Today’s advanced economies are highly interdependent with sophisticated supply chains that span many countries

Today’s economy is a universe apart from the early 19th-century world on which Brexit economists base their outmoded economic models. Most production was then national, most goods homogeneous and bog-standard; it was price principally that determined buying and selling decisions. Today’s advanced economies are highly interdependent with sophisticated supply chains that span many countries. Many goods and services are complex, differentiated and contain much more “intangible” value – in design, know-how, content – than tangible physical value. Thus the standards, regulations and protocols that frame intangible production, particularly of services, have become the key determinant of whether goods and services, from advertising to mobile phone networks, can be legitimately and competitively traded across national boundaries.

Two overriding conclusions follow.
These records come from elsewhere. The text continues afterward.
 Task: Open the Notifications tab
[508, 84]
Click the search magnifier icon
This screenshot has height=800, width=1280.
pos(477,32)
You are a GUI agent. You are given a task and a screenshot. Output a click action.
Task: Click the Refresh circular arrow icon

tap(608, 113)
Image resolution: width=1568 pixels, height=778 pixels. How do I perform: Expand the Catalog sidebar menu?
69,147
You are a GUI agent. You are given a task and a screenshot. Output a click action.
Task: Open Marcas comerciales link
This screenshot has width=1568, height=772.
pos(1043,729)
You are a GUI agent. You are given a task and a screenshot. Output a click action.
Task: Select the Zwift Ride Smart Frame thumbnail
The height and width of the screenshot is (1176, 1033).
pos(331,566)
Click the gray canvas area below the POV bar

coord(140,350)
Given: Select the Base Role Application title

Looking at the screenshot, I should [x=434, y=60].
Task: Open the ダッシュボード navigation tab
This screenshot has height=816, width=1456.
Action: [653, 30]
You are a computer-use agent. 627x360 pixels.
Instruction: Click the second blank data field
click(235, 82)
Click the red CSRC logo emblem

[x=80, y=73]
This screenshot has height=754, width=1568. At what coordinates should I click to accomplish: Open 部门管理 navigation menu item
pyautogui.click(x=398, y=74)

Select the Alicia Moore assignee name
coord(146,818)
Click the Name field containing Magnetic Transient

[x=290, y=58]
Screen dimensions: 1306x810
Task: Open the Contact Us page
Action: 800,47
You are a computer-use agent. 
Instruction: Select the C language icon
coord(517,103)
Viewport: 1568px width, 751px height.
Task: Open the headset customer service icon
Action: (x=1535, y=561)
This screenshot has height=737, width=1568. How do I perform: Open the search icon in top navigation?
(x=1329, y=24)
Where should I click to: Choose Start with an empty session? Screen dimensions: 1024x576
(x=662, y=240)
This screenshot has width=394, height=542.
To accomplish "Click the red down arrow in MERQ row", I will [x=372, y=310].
What governs sales of British producers is less price and more whether what they produce meshes with the other parts of multinational companies’ supply chains, conforming to their regulatory and safety standards. Nor is there much scope to quickly re-resource production, if the pound devalues, which is pre-planned and preordained. For many knowledge-driven services, what drives the buying decision is more the rarity of the intellectual property and knowledge being offered.

Brexiters expect devaluation of the pound automatically to stimulate exports, while tariffs are key determinants of exports and imports. Wrong. Falls in sterling are having ever less impact on British exports as the price matters less, one of the reasons leading Brexiter economist Patrick Minford came a spectacular 41st out of 41 economic forecasters for 2018. Exports have been flat. Nor is it tariffs that matter but the non-tariff barriers to trade worth four times as much, especially on intangibles, and which the single market harmonises.

A company such as Vodafone, one our few recent success stories, acknowledges it could never have built its global pre-eminence without British standards transmuting into global standards via the EU. Indeed, in the 10 years up to the referendum Britain, via the EU, had become the global standard setter. Common non-tariff standards in the single market boost the services and companies in which Britain is strongest.

The EU’s trading frameworks put WTO rules in the shade. From aviation to data, chemical production to nitrogen dioxide emissions, the EU sets global standards. There is no nirvana where these regulations can be escaped. The WTO is neither a standard setter, nor does its remit extend to services of such importance to us.

After 29 March, Britain will be on its own, not only trying to replace the EU’s deals with countries dragging their feet, but attempting to open up the US, India and China to our service industries to compensate for what we have lost in Europe. Always protectionist, they have become even more so over the past few years. Only last week, China refused Visa and Mastercard access to its market.

Little of this is ventilated in parliament. Backbench MPs, flexing their muscles with 10 weeks left to avoid a national disaster, need to flex them much more and to recognise trade realities. An “independent trade policy” discussed in such a vacuum of understanding is a slogan so empty and barren it is heartbreaking.